**STATED GOAL**
Render everything from the line containing "Task: Buy the Samsung 970 Evo Plus drive" down to the end of the entries as a Markdown table with columns Row and Line, numbering each line and skipping blank ones. Omit the pictures.

**RECORDS FOR PROCESSING**
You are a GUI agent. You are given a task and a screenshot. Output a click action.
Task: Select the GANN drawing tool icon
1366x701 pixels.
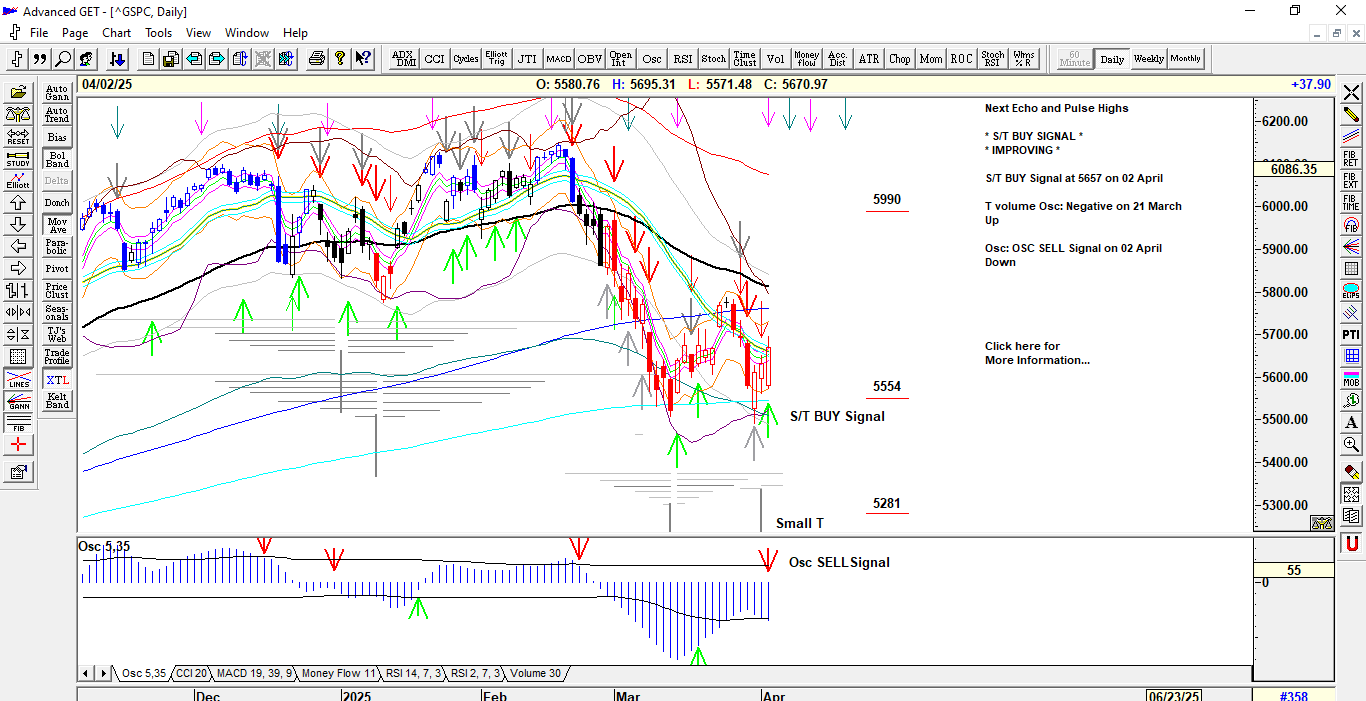click(x=18, y=402)
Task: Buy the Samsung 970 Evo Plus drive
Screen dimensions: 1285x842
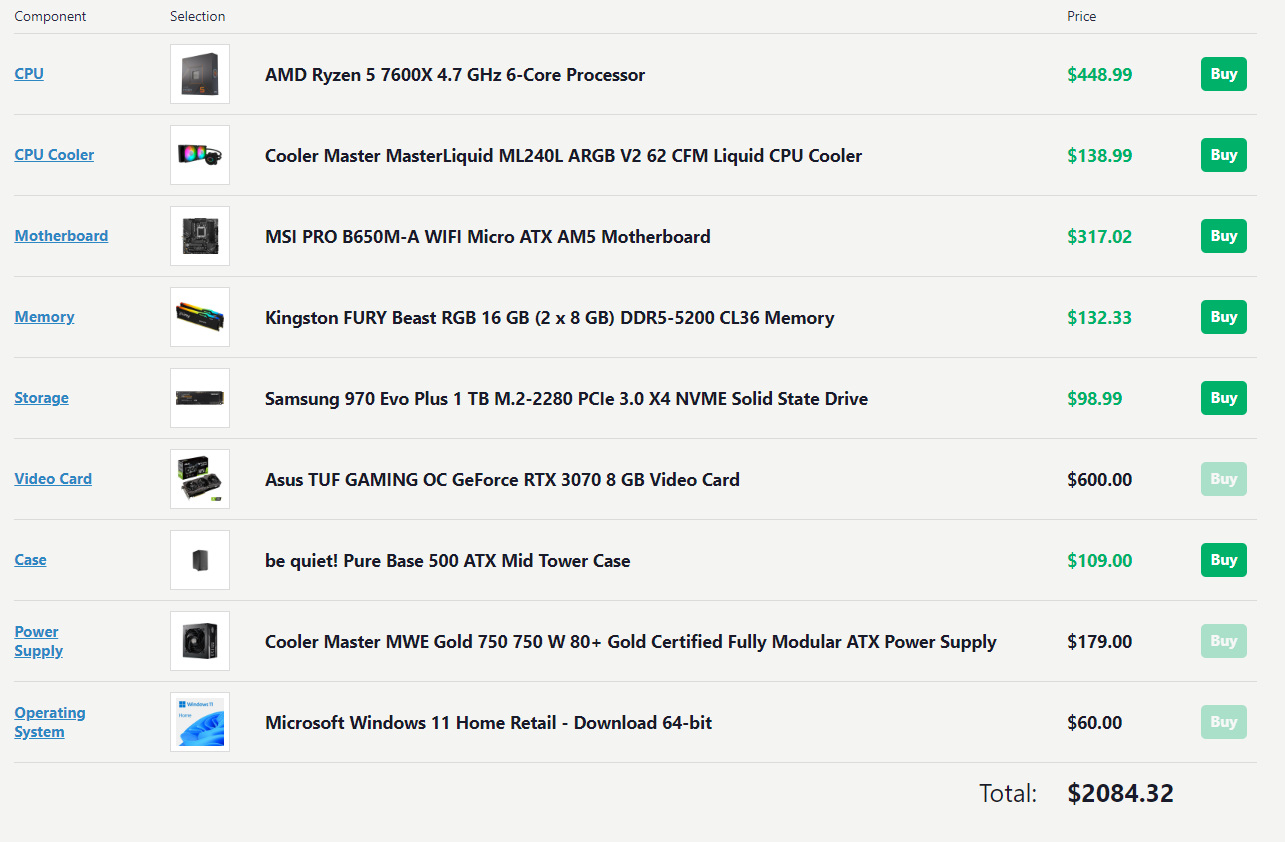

**SOLUTION TO THIS PROBLEM**
| Row | Line |
|---|---|
| 1 | Task: Buy the Samsung 970 Evo Plus drive |
| 2 | Screen dimensions: 1285x842 |